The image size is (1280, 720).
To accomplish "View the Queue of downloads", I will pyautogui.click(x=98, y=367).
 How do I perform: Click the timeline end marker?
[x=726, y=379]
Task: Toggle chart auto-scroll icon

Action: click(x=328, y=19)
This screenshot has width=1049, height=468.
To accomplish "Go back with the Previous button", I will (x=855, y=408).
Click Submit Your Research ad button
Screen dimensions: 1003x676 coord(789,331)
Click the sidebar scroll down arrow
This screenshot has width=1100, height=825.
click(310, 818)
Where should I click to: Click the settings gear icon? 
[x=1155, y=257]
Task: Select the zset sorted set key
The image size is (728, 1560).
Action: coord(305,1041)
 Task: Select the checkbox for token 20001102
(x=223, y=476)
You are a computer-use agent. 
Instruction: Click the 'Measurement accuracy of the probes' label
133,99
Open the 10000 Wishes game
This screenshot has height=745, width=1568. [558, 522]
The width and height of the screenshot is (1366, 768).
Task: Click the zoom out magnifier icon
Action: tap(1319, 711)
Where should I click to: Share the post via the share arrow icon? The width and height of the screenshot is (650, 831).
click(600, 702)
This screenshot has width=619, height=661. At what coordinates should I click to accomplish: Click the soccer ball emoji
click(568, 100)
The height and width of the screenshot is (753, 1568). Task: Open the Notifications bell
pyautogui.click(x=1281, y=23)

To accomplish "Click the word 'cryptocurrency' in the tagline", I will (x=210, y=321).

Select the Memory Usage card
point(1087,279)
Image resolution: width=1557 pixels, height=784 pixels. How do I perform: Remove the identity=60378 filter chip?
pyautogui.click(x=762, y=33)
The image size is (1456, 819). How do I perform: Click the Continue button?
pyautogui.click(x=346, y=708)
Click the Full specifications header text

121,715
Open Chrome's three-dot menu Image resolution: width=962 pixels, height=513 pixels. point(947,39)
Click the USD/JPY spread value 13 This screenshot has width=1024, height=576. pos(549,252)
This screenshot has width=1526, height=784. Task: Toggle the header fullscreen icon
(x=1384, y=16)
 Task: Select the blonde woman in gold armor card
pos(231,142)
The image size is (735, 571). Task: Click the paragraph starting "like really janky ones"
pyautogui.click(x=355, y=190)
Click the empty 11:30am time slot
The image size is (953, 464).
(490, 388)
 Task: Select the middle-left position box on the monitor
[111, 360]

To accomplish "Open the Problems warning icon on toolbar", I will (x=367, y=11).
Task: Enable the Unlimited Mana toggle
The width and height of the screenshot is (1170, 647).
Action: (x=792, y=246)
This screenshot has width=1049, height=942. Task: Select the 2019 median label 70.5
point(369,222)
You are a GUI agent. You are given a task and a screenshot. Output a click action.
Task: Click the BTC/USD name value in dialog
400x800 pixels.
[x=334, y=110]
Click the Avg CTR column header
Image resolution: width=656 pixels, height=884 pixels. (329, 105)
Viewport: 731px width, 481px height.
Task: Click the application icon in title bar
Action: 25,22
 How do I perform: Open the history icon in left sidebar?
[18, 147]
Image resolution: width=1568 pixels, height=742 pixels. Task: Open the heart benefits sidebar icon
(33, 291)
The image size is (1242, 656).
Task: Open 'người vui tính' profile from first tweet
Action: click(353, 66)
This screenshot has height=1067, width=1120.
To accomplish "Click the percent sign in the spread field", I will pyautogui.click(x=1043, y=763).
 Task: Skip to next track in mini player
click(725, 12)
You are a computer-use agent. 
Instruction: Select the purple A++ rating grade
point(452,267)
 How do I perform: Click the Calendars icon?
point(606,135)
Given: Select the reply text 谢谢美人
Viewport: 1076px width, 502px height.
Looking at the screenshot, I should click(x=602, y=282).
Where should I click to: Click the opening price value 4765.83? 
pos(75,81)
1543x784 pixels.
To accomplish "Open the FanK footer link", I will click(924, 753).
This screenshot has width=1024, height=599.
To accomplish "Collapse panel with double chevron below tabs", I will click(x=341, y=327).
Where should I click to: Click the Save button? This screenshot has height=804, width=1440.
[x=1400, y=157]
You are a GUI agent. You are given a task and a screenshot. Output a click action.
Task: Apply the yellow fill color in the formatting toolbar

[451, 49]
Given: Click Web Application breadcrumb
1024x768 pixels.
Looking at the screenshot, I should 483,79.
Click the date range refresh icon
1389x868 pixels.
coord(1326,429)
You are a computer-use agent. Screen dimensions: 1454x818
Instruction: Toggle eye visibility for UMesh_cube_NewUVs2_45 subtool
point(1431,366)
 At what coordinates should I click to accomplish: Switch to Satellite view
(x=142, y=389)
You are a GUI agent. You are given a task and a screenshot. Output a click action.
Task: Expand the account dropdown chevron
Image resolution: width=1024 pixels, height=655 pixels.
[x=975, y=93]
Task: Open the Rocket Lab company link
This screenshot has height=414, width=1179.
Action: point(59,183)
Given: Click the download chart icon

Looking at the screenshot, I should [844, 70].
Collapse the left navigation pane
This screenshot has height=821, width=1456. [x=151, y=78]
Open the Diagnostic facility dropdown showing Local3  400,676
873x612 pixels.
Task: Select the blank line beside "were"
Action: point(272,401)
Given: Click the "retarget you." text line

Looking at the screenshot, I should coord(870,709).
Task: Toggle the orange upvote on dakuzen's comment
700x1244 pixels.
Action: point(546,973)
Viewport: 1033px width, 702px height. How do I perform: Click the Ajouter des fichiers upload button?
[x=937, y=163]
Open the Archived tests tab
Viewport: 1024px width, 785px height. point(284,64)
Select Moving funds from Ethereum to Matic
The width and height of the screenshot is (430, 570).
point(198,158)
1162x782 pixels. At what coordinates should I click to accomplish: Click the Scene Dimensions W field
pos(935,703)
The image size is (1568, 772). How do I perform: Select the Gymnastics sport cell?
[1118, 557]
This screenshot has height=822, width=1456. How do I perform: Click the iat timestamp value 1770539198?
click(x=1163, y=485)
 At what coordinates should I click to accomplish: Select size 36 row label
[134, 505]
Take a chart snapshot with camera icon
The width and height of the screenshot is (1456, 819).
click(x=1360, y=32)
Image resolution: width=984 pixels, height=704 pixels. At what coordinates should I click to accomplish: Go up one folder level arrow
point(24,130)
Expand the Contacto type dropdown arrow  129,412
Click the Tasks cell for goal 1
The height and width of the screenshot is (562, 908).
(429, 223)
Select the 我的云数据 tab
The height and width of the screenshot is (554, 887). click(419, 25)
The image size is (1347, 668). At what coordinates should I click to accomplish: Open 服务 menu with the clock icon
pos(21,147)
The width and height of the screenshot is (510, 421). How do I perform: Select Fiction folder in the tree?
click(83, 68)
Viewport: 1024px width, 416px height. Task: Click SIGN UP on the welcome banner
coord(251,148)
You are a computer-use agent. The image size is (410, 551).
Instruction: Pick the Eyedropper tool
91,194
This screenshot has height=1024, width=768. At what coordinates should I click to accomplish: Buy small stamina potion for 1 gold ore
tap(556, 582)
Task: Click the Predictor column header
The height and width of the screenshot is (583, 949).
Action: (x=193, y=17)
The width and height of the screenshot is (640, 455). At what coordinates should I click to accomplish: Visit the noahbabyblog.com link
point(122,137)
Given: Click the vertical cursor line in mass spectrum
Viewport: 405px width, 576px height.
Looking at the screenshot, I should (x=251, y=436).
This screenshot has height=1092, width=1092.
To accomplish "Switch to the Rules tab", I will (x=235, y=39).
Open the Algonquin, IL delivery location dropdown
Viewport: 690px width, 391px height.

----

Reproduce all the records above, substituting "timeline start marker" for "timeline end marker" and changing nothing else.

The image size is (1280, 720).
To accomplish "View the Queue of downloads", I will pyautogui.click(x=98, y=367).
 How do I perform: Click the timeline start marker?
[x=726, y=379]
Task: Toggle chart auto-scroll icon

Action: click(x=328, y=19)
This screenshot has width=1049, height=468.
To accomplish "Go back with the Previous button", I will (x=855, y=408).
Click Submit Your Research ad button
Screen dimensions: 1003x676 coord(789,331)
Click the sidebar scroll down arrow
This screenshot has width=1100, height=825.
click(310, 818)
Where should I click to: Click the settings gear icon? 
[x=1155, y=257]
Task: Select the zset sorted set key
The image size is (728, 1560).
Action: coord(305,1041)
 Task: Select the checkbox for token 20001102
(x=223, y=476)
You are a computer-use agent. 
Instruction: Click the 'Measurement accuracy of the probes' label
133,99
Open the 10000 Wishes game
This screenshot has height=745, width=1568. [558, 522]
The width and height of the screenshot is (1366, 768).
Task: Click the zoom out magnifier icon
Action: tap(1319, 711)
Where should I click to: Share the post via the share arrow icon? The width and height of the screenshot is (650, 831).
click(600, 702)
This screenshot has width=619, height=661. At what coordinates should I click to accomplish: Click the soccer ball emoji
click(568, 100)
The height and width of the screenshot is (753, 1568). Task: Open the Notifications bell
pyautogui.click(x=1281, y=23)

To accomplish "Click the word 'cryptocurrency' in the tagline", I will (x=210, y=321).

Select the Memory Usage card
point(1087,279)
Image resolution: width=1557 pixels, height=784 pixels. How do I perform: Remove the identity=60378 filter chip?
pyautogui.click(x=762, y=33)
The image size is (1456, 819). How do I perform: Click the Continue button?
pyautogui.click(x=346, y=708)
Click the Full specifications header text

121,715
Open Chrome's three-dot menu Image resolution: width=962 pixels, height=513 pixels. point(947,39)
Click the USD/JPY spread value 13 This screenshot has width=1024, height=576. pos(549,252)
This screenshot has width=1526, height=784. Task: Toggle the header fullscreen icon
(x=1384, y=16)
 Task: Select the blonde woman in gold armor card
pos(231,142)
The image size is (735, 571). Task: Click the paragraph starting "like really janky ones"
pyautogui.click(x=355, y=190)
Click the empty 11:30am time slot
The image size is (953, 464).
(490, 388)
 Task: Select the middle-left position box on the monitor
[111, 360]

To accomplish "Open the Problems warning icon on toolbar", I will (x=367, y=11).
Task: Enable the Unlimited Mana toggle
The width and height of the screenshot is (1170, 647).
Action: (x=792, y=246)
This screenshot has width=1049, height=942. Task: Select the 2019 median label 70.5
point(369,222)
You are a GUI agent. You are given a task and a screenshot. Output a click action.
Task: Click the BTC/USD name value in dialog
400x800 pixels.
[x=334, y=110]
Click the Avg CTR column header
Image resolution: width=656 pixels, height=884 pixels. (329, 105)
Viewport: 731px width, 481px height.
Task: Click the application icon in title bar
Action: 25,22
 How do I perform: Open the history icon in left sidebar?
[18, 147]
Image resolution: width=1568 pixels, height=742 pixels. Task: Open the heart benefits sidebar icon
(33, 291)
The image size is (1242, 656).
Task: Open 'người vui tính' profile from first tweet
Action: click(353, 66)
This screenshot has height=1067, width=1120.
To accomplish "Click the percent sign in the spread field", I will pyautogui.click(x=1043, y=763).
 Task: Skip to next track in mini player
click(725, 12)
You are a computer-use agent. 
Instruction: Select the purple A++ rating grade
point(452,267)
 How do I perform: Click the Calendars icon?
point(606,135)
Given: Select the reply text 谢谢美人
Viewport: 1076px width, 502px height.
Looking at the screenshot, I should click(x=602, y=282).
Where should I click to: Click the opening price value 4765.83? 
pos(75,81)
1543x784 pixels.
To accomplish "Open the FanK footer link", I will click(924, 753).
This screenshot has width=1024, height=599.
To accomplish "Collapse panel with double chevron below tabs", I will click(x=341, y=327).
Where should I click to: Click the Save button? This screenshot has height=804, width=1440.
[x=1400, y=157]
You are a GUI agent. You are given a task and a screenshot. Output a click action.
Task: Apply the yellow fill color in the formatting toolbar

[451, 49]
Given: Click Web Application breadcrumb
1024x768 pixels.
Looking at the screenshot, I should 483,79.
Click the date range refresh icon
1389x868 pixels.
coord(1326,429)
You are a computer-use agent. Screen dimensions: 1454x818
Instruction: Toggle eye visibility for UMesh_cube_NewUVs2_45 subtool
point(1431,366)
 At what coordinates should I click to accomplish: Switch to Satellite view
(x=142, y=389)
You are a GUI agent. You are given a task and a screenshot. Output a click action.
Task: Expand the account dropdown chevron
Image resolution: width=1024 pixels, height=655 pixels.
[x=975, y=93]
Task: Open the Rocket Lab company link
This screenshot has height=414, width=1179.
Action: point(59,183)
Given: Click the download chart icon

Looking at the screenshot, I should [844, 70].
Collapse the left navigation pane
This screenshot has height=821, width=1456. [x=151, y=78]
Open the Diagnostic facility dropdown showing Local3  400,676
873x612 pixels.
Task: Select the blank line beside "were"
Action: point(272,401)
Given: Click the "retarget you." text line

Looking at the screenshot, I should coord(870,709).
Task: Toggle the orange upvote on dakuzen's comment
700x1244 pixels.
Action: point(546,973)
Viewport: 1033px width, 702px height. How do I perform: Click the Ajouter des fichiers upload button?
[x=937, y=163]
Open the Archived tests tab
Viewport: 1024px width, 785px height. point(284,64)
Select Moving funds from Ethereum to Matic
The width and height of the screenshot is (430, 570).
point(198,158)
1162x782 pixels. At what coordinates should I click to accomplish: Click the Scene Dimensions W field
pos(935,703)
The image size is (1568, 772). How do I perform: Select the Gymnastics sport cell?
[1118, 557]
This screenshot has height=822, width=1456. How do I perform: Click the iat timestamp value 1770539198?
click(x=1163, y=485)
 At what coordinates should I click to accomplish: Select size 36 row label
[134, 505]
Take a chart snapshot with camera icon
The width and height of the screenshot is (1456, 819).
click(x=1360, y=32)
Image resolution: width=984 pixels, height=704 pixels. At what coordinates should I click to accomplish: Go up one folder level arrow
point(24,130)
Expand the Contacto type dropdown arrow  129,412
Click the Tasks cell for goal 1
The height and width of the screenshot is (562, 908).
(429, 223)
Select the 我的云数据 tab
The height and width of the screenshot is (554, 887). click(419, 25)
The image size is (1347, 668). At what coordinates should I click to accomplish: Open 服务 menu with the clock icon
pos(21,147)
The width and height of the screenshot is (510, 421). How do I perform: Select Fiction folder in the tree?
click(83, 68)
Viewport: 1024px width, 416px height. Task: Click SIGN UP on the welcome banner
coord(251,148)
You are a computer-use agent. The image size is (410, 551).
Instruction: Pick the Eyedropper tool
91,194
This screenshot has height=1024, width=768. At what coordinates should I click to accomplish: Buy small stamina potion for 1 gold ore
tap(556, 582)
Task: Click the Predictor column header
The height and width of the screenshot is (583, 949).
Action: (x=193, y=17)
The width and height of the screenshot is (640, 455). At what coordinates should I click to accomplish: Visit the noahbabyblog.com link
point(122,137)
Given: Click the vertical cursor line in mass spectrum
Viewport: 405px width, 576px height.
Looking at the screenshot, I should (x=251, y=436).
This screenshot has height=1092, width=1092.
To accomplish "Switch to the Rules tab", I will (x=235, y=39).
Open the Algonquin, IL delivery location dropdown
Viewport: 690px width, 391px height.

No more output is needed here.